— ASSIGNMENT 1 —
Using the article on India's agricultural slowdown, explain in one to three sentences why the rural sector was bound to be hit by the ban on Rs 500 and Rs 1000 currency notes.
— ASSIGNMENT 2 —
Reproduce the part of the article on India's agricultural slowdown between "For the Modi" and "signals. What happened?", inclusive.

— EXCERPTED PASSAGE —

▼

So, it is finally official. For the second year in a row, India’s GVA (Gross Value Added) growth has slowed down. It went up during 2015-16. It appeared that the Modi magic was beginning to work. But the subsequent years have been a dampener. What should worry politicians most is the drop in the growth rates of agriculture. Agricultural growth rates were promising immediately after the Narendra Modi government was formed. It climbed from – 0.2% in 2014-15, to 0.7% in 2015-16. This was confirmed by a further increase in the growth rate to 4.9% in 2016-17. But in 2017-18 it had slipped back to 2.1%. Something had gone wrong.
For the Modi government, agricultural growth is crucially important. The government wanted to usher in at least half the growth rates (of 10%) achieved in Gujarat when Modi was chief minister there. It is a very important vote bank that the BJP wanted to nurture and exploit. The government has also promised to double farm incomes by 2022. A slowdown in this sector sends up warning smoke signals. What happened?
There could be three possible reasons.
First, it must be noted that agriculture and the rural sectors are essentially cash based economies. Consequentially when 86% of total currency is sucked out of the system through the ban on Rs 500 and Rs 1000 currency notes, the rural sector was bound to be hit.
The other reason could be the pain that farmers suffered when the ban on cow slaughter was announced. What worsened it was the ban on transportation of buffaloes as well. The ban on cow slaughter had already made many farmers switch to buffaloes (http://www.asiaconverge.com/ 2017/ 03/cow-belt-makes-cows-an-endangered-species/). But, when screaming vigilantes made all beef suspect, and when the government further introduced a ban on transporting buffaloes as well, the farmers were grievously hurt.
This is simply because the man who pays for a cow or buffalo expects to make money out of this investment. Therefore, when the cow or buffalo stops yielding income – especially when age curtails its ability to procreate, hence lactate – the farmer has to sell the animal. The farmer normally gets Rs 20,000 for an old cow or buffalo. He uses this to subsidise the cost of purchasing a young animal which has a market price of around Rs 50,000-60,000.
When he is unable to get the Rs 20,000 from the sale of an aged animal, he postpones the purchase of the new young animal too. He knows that in addition to getting no income, he will have to spend more on food and medicine to take care of the old animal. To cope with this crisis, he postpones all purchase decisions. Could that have caused a slowdown in the agricultural sector?
Third, the entire cattle economy affected other sectors as well – beef and leather. The cattle farming economy was largely restricted to self employment through backyard rearing of less than 10 cattle heads per household. But, the other sectors were very large employment and revenue generators. Both beef and leather were among the largest exporting industries too.

▲

— RECORDED DATA —
▼

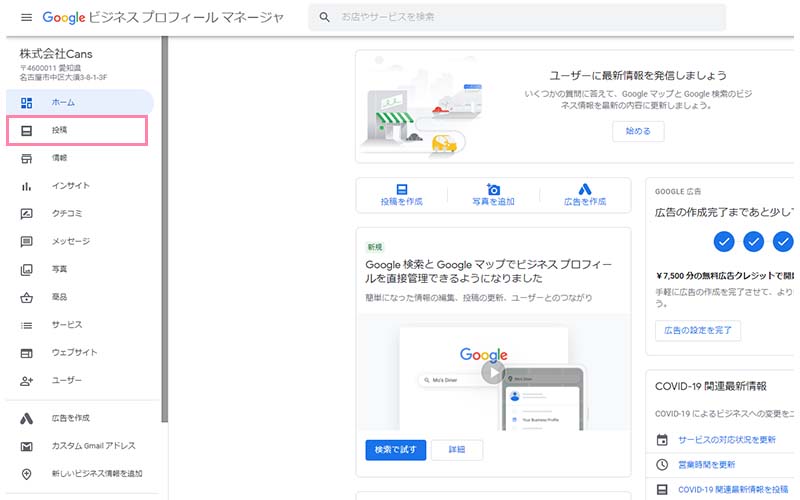Click the search magnifier icon

tap(325, 17)
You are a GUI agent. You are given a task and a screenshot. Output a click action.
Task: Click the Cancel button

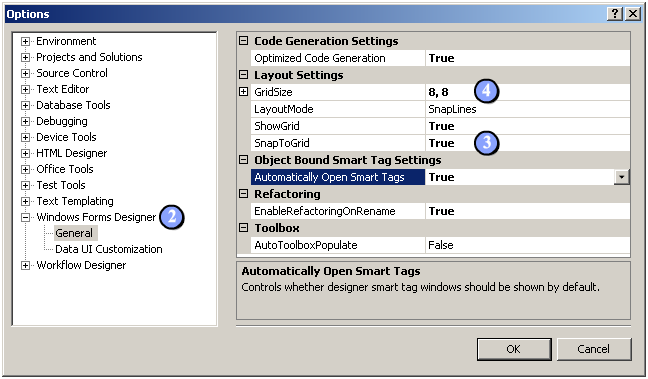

▲

— WRITTEN REPLY 1 —
Agriculture and the rural sectors are essentially cash-based economies. The ban sucked 86% of total currency out of the system, so the rural sector was bound to be hit.

— WRITTEN REPLY 2 —
For the Modi government, agricultural growth is crucially important. The government wanted to usher in at least half the growth rates (of 10%) achieved in Gujarat when Modi was chief minister there. It is a very important vote bank that the BJP wanted to nurture and exploit. The government has also promised to double farm incomes by 2022. A slowdown in this sector sends up warning smoke signals. What happened?